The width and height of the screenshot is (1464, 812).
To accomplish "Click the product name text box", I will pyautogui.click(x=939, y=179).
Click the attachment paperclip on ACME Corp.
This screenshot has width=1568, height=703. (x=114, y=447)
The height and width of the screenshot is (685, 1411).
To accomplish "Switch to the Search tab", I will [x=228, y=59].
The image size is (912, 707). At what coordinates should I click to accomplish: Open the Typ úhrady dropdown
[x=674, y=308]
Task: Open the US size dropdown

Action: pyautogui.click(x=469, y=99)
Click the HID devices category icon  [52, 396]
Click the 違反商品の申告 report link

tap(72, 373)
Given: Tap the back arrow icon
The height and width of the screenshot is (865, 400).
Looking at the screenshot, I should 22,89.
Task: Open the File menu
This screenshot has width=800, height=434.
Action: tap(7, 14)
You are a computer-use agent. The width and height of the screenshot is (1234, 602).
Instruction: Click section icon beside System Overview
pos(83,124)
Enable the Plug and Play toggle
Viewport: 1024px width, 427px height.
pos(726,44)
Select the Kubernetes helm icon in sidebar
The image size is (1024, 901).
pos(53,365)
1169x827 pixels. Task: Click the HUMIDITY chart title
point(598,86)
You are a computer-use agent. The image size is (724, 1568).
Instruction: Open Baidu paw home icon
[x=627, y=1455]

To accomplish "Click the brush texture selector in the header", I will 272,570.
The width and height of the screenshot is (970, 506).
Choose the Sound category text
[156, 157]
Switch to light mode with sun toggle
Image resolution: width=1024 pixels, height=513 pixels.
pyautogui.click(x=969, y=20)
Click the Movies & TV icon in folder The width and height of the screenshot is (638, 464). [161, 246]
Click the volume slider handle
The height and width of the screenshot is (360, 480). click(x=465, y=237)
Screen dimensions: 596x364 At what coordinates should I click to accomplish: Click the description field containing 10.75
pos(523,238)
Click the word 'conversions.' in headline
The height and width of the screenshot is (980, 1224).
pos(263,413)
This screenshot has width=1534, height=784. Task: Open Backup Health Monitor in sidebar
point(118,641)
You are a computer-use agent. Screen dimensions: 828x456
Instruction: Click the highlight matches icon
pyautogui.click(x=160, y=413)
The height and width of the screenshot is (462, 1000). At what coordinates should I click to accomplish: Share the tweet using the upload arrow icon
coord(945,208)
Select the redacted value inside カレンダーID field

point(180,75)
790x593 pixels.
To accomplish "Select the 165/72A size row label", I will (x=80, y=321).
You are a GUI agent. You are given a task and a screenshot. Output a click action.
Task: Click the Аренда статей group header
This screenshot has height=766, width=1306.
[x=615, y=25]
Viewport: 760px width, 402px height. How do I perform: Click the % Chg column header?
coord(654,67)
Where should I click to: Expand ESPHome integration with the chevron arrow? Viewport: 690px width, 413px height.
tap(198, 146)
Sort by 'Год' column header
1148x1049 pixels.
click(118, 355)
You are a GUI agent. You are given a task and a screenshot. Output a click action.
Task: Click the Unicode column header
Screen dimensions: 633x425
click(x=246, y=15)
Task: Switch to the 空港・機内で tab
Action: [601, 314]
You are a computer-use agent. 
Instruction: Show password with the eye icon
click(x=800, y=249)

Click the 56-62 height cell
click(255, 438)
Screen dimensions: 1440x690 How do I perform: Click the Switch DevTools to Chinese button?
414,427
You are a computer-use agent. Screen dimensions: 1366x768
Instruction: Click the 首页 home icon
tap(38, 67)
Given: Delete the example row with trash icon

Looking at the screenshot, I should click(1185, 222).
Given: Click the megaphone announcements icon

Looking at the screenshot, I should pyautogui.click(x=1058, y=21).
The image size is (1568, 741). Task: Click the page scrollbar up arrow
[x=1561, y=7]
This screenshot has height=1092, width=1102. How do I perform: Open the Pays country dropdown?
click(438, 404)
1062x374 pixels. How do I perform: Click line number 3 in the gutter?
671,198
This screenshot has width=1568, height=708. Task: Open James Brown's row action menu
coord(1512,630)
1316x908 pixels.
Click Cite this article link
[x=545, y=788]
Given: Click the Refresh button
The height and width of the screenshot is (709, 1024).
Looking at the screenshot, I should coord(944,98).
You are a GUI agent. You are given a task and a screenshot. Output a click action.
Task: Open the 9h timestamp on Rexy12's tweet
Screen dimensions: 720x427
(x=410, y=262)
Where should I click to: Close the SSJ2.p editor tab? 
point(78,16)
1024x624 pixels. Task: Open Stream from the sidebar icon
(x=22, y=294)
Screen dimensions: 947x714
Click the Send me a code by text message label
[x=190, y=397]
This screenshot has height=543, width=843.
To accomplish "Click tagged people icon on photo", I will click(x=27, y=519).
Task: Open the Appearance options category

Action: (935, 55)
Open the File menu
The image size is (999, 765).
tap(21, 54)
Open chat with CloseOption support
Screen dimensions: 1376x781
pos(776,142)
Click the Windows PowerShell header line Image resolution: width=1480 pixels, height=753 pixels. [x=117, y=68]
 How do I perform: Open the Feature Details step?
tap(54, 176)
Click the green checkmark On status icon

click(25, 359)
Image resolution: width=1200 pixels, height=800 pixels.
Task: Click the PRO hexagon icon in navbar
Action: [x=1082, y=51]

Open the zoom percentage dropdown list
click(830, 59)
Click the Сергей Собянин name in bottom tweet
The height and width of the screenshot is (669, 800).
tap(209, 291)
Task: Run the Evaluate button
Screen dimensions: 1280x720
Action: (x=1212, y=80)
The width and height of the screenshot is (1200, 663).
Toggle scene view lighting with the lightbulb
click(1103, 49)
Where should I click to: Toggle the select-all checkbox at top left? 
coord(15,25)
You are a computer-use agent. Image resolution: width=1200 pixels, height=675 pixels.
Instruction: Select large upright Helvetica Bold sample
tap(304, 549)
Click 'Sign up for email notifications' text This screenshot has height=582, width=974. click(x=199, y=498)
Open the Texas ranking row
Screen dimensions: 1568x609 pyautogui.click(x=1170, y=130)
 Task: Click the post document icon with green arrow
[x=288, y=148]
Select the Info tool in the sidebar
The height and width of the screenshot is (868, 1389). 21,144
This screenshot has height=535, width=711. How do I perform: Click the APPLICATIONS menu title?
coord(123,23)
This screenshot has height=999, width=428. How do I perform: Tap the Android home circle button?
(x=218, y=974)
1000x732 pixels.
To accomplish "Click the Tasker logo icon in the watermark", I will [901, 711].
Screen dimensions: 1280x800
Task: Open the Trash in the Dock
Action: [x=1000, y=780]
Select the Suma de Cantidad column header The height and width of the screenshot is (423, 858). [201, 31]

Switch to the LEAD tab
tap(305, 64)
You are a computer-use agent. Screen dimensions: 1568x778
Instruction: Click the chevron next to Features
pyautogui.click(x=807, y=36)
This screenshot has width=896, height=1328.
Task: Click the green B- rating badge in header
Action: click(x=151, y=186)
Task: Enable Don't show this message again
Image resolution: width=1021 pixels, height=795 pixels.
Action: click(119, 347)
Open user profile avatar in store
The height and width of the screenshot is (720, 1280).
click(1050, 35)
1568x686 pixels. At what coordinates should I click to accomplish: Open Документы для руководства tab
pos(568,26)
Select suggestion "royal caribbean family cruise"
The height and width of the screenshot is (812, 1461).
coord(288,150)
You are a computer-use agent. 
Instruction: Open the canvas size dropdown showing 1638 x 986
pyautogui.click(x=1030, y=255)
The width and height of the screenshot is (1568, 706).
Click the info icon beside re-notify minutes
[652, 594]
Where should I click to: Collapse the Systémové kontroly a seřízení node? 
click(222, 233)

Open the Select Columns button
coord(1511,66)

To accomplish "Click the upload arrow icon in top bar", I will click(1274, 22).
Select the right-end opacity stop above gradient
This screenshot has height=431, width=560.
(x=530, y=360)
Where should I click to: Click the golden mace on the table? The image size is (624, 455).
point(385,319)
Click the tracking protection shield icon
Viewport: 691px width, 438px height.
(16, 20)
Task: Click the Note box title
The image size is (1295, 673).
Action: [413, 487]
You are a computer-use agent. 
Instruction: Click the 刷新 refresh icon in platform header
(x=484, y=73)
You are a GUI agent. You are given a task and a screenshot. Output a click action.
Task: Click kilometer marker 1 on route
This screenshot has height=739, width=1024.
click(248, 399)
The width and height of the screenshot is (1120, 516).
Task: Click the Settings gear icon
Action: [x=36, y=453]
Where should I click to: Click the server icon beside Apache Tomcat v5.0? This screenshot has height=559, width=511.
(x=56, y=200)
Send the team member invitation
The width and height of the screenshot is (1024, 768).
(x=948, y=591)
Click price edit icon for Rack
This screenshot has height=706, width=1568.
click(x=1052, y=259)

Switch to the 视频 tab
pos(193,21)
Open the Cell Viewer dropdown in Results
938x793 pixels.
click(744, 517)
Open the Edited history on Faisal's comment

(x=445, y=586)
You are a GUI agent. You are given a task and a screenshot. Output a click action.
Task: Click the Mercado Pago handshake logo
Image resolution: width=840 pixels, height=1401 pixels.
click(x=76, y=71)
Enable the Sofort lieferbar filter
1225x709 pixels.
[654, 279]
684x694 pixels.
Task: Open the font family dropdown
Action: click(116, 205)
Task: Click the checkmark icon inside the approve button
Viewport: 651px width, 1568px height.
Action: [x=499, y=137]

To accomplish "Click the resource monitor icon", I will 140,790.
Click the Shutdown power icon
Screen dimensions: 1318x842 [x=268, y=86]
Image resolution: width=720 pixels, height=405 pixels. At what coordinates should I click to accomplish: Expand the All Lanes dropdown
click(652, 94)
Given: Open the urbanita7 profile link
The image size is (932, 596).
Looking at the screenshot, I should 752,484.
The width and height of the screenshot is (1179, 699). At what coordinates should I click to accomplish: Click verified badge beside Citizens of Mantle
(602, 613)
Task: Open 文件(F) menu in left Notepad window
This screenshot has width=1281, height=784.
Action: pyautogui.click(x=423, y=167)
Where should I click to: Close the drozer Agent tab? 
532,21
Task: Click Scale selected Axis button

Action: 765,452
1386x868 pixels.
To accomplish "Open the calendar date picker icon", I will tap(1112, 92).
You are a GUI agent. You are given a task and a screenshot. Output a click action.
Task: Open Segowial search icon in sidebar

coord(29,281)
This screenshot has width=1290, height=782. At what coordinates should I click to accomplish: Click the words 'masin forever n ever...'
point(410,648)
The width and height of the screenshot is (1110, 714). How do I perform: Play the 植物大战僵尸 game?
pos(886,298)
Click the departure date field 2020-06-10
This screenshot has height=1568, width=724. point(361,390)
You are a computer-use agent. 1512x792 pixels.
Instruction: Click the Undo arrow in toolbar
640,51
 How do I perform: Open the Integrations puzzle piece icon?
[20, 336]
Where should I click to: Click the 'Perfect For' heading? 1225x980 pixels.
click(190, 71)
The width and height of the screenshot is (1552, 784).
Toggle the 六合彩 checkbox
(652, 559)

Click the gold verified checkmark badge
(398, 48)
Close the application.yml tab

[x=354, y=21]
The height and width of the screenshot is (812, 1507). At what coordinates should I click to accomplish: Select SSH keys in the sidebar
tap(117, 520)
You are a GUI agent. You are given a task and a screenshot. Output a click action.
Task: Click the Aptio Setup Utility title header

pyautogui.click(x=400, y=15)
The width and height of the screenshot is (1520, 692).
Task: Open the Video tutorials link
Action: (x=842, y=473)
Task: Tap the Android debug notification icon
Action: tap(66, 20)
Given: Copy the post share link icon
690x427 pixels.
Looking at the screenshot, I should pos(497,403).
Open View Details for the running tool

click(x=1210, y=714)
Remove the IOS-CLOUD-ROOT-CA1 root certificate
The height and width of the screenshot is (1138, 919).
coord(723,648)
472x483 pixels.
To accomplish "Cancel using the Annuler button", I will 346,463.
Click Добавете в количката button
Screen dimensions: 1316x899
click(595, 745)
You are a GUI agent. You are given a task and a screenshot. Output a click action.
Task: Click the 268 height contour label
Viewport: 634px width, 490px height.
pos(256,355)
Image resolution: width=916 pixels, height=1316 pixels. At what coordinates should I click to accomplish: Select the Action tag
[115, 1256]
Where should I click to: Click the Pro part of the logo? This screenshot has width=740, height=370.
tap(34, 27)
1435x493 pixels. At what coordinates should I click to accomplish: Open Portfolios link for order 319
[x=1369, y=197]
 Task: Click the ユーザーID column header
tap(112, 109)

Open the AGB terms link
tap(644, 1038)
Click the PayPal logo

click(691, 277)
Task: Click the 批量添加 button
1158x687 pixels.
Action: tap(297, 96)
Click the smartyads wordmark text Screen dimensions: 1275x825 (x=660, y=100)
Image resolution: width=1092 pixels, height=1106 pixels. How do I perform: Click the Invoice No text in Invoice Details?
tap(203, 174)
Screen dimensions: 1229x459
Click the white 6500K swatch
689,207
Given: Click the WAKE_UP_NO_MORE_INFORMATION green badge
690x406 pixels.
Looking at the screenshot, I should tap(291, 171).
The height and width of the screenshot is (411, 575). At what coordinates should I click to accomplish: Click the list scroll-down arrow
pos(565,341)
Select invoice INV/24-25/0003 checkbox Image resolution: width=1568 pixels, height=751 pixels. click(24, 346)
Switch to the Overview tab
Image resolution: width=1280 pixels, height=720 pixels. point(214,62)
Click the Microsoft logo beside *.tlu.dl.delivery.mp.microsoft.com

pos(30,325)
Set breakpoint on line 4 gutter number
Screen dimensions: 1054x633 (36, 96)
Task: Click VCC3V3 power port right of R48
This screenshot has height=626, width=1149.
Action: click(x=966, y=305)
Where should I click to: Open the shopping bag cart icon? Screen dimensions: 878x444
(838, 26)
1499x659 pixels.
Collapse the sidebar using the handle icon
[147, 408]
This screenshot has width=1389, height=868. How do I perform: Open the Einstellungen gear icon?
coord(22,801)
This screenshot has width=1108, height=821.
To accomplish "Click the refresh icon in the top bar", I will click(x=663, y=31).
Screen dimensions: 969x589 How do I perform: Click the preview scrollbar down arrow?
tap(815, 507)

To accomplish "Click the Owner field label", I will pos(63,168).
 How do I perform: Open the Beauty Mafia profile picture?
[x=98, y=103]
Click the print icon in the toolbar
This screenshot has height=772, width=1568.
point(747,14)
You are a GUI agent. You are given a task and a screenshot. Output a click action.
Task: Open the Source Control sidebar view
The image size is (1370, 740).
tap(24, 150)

____________________

Problem description – Reproduce every line of the entries above, unchanged, from the very first one down to and including the line containing "Click the Movies".

Exercise output –
The width and height of the screenshot is (1464, 812).
To accomplish "Click the product name text box", I will pyautogui.click(x=939, y=179).
Click the attachment paperclip on ACME Corp.
This screenshot has width=1568, height=703. (x=114, y=447)
The height and width of the screenshot is (685, 1411).
To accomplish "Switch to the Search tab", I will [x=228, y=59].
The image size is (912, 707). At what coordinates should I click to accomplish: Open the Typ úhrady dropdown
[x=674, y=308]
Task: Open the US size dropdown

Action: pyautogui.click(x=469, y=99)
Click the HID devices category icon  [52, 396]
Click the 違反商品の申告 report link

tap(72, 373)
Given: Tap the back arrow icon
The height and width of the screenshot is (865, 400).
Looking at the screenshot, I should 22,89.
Task: Open the File menu
This screenshot has width=800, height=434.
Action: tap(7, 14)
You are a computer-use agent. The width and height of the screenshot is (1234, 602).
Instruction: Click section icon beside System Overview
pos(83,124)
Enable the Plug and Play toggle
Viewport: 1024px width, 427px height.
pos(726,44)
Select the Kubernetes helm icon in sidebar
The image size is (1024, 901).
pos(53,365)
1169x827 pixels. Task: Click the HUMIDITY chart title
point(598,86)
You are a computer-use agent. The image size is (724, 1568).
Instruction: Open Baidu paw home icon
[x=627, y=1455]

To accomplish "Click the brush texture selector in the header", I will 272,570.
The width and height of the screenshot is (970, 506).
Choose the Sound category text
[156, 157]
Switch to light mode with sun toggle
Image resolution: width=1024 pixels, height=513 pixels.
pyautogui.click(x=969, y=20)
Click the Movies & TV icon in folder The width and height of the screenshot is (638, 464). [161, 246]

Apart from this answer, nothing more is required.